BEGIN EXERCISE MATERIALS

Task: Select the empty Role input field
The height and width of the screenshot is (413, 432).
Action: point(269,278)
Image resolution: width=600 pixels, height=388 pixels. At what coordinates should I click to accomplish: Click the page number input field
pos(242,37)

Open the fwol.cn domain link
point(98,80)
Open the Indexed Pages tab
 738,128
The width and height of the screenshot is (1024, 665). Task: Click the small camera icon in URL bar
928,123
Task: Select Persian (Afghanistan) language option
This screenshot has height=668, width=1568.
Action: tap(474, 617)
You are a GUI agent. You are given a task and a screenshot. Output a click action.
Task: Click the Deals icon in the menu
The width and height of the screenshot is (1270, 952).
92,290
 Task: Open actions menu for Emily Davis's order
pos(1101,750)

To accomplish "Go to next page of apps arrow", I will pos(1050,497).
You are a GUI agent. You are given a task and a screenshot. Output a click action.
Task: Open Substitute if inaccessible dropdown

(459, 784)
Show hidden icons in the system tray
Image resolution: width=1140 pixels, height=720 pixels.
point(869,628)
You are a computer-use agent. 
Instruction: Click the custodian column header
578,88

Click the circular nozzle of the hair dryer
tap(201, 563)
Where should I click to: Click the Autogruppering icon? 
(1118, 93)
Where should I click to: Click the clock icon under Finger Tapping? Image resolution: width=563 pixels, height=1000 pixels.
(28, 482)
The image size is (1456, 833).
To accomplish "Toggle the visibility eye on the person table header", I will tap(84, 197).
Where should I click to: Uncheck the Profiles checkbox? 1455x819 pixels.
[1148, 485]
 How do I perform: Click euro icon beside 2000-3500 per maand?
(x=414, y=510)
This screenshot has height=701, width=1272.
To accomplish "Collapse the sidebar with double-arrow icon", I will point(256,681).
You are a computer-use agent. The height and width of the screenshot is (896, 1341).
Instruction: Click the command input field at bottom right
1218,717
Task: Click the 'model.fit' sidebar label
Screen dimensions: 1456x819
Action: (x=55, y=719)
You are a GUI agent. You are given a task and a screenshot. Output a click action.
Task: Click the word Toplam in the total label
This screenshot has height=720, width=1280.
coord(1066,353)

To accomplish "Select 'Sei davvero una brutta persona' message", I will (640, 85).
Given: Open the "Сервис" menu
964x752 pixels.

END EXERCISE MATERIALS

■ DESCRIPTION OF THE TASK
Report every line from the listing above that contains the word "Where", copying each one in full.

■ OUTPUT
Where should I click to: Click the Autogruppering icon? 
Where should I click to: Click the clock icon under Finger Tapping? Image resolution: width=563 pixels, height=1000 pixels.
Where should I click to: Uncheck the Profiles checkbox? 1455x819 pixels.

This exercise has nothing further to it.